Bitcoin (BTC) attempted to reclaim $40,000 as support on April 12 after a troubling start to the week saw BTC/USD hit three-week lows.
BTC/USD 1-hour candle chart (Bitstamp). Source: TradingView
“Extraordinarily elevated” CPI data due
Data from Cointelegraph Markets Pro and TradingView showed the largest cryptocurrency bouncing to $40,200 on Bitstamp Tuesday after falling to just $39,300.
Spurred on by a bleed-out in tech stocks in particular, Bitcoin looked decidedly unappetizing on short timeframes, and those previously betting on bullish continuation were left empty-handed.
According to on-chain monitoring resource Coinglass, the past 24 hours cost crypto traders a total of $428 million in liquidated long positions — the most in a day since Jan. 22.
Crypto liquidations chart. Source: Coinglass
“This roll over in tech is effecting BTC as well,” Blockware lead insights analyst William Clemente wrote in a Twitter thread on the current climate.
“Whether I agree or not, the market appears to be viewing BTC as a high beta play on tech, trading at an increasing correlation over the last month.”
The comments echoed those of former BitMEX CEO Arthur Hayes, who on Monday had forecast BTC/USD dipping to $30,000 as a result of the macro setup.
Adding insult to injury for the U.S. economy and associated sentiment, meanwhile was the latest Consumer Price Index (CPI) print due later on the day.

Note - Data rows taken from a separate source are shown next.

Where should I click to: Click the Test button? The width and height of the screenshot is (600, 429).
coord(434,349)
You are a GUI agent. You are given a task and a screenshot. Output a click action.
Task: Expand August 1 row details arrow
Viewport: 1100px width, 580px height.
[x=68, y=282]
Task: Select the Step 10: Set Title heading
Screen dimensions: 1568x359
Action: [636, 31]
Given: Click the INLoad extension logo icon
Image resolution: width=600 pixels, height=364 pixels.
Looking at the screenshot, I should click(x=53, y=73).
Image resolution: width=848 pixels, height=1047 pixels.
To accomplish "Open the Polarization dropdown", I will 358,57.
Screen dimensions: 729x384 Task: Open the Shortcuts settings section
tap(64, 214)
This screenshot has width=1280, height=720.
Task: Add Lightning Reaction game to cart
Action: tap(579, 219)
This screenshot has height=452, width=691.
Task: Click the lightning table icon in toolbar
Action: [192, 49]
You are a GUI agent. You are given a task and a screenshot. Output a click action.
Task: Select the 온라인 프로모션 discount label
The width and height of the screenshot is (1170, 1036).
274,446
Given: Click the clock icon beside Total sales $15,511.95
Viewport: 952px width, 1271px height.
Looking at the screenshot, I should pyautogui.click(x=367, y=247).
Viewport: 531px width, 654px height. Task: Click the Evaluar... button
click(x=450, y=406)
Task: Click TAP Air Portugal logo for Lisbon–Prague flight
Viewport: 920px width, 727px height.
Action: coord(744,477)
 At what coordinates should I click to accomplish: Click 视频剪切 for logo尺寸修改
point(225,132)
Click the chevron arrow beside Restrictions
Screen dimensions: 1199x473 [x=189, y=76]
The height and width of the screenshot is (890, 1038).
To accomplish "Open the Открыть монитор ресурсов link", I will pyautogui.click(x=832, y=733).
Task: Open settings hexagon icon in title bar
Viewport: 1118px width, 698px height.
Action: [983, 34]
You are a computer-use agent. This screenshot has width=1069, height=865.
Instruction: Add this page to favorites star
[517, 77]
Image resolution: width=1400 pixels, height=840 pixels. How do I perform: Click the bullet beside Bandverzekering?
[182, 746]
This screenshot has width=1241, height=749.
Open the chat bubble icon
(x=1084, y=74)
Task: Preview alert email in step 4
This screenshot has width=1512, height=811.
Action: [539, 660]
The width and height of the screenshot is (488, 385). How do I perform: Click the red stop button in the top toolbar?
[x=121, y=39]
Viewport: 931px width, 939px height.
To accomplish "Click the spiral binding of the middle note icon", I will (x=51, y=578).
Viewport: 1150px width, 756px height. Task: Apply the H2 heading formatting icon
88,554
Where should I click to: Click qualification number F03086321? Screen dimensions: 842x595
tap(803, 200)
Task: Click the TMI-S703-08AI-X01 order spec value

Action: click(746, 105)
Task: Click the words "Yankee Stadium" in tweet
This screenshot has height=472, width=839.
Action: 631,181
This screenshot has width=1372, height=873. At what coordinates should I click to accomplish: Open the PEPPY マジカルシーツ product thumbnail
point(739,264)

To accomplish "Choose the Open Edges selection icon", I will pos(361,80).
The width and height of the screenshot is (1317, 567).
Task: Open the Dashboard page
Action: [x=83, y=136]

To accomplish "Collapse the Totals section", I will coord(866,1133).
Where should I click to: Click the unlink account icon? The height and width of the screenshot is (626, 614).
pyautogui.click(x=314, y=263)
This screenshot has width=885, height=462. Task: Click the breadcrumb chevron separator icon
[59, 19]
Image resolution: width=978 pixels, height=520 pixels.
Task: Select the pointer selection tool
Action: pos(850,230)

Already at a 40-year high, the March readout is tipped to reinforce inflationary pressure as the first CPI data to be made public since the start of the Russia-Ukraine war.
The White House now warning of “extraordinarily elevated” inflation data.
This upcoming March CPI print is likely going to extremely ugly.
— Dylan LeClair (@DylanLeClair_) April 11, 2022
CPI events have historically tended to induce short-term volatility in crypto markets, making Tuesday’s publication time of 8:30am Eastern time of particular importance for traders.
Some, therefore, were considering the odds of downside pressure easing once the data is made public.
Whale support means $27,000 is “max pain”
Analyzing support levels where large-volume investors had bought BTC, meanwhile, fellow on-chain analytics platform Whalemap declared $27,000 as the “max pain” point for the market.
Related: Bitcoin price drops to $39K, but data shows leverage traders dreaming of $50K
“$41,600 unfortunately did not hold. $38,400 is the new closest on-chain support,” it summarized on Twitter.
An accompanying graphic showing whale positions nonetheless showed that $41,600 “should have” held thanks to buyer interest.
BTC/USD chart with support levels. Source: Whalemap/ Twitter
As Cointelegraph reported, meanwhile, some whales have been filling their bags below $45,000.
The views and opinions expressed here are solely those of the author and do not necessarily reflect the views of Cointelegraph.com. Every investment and trading move involves risk, you should conduct your own research when making a decision.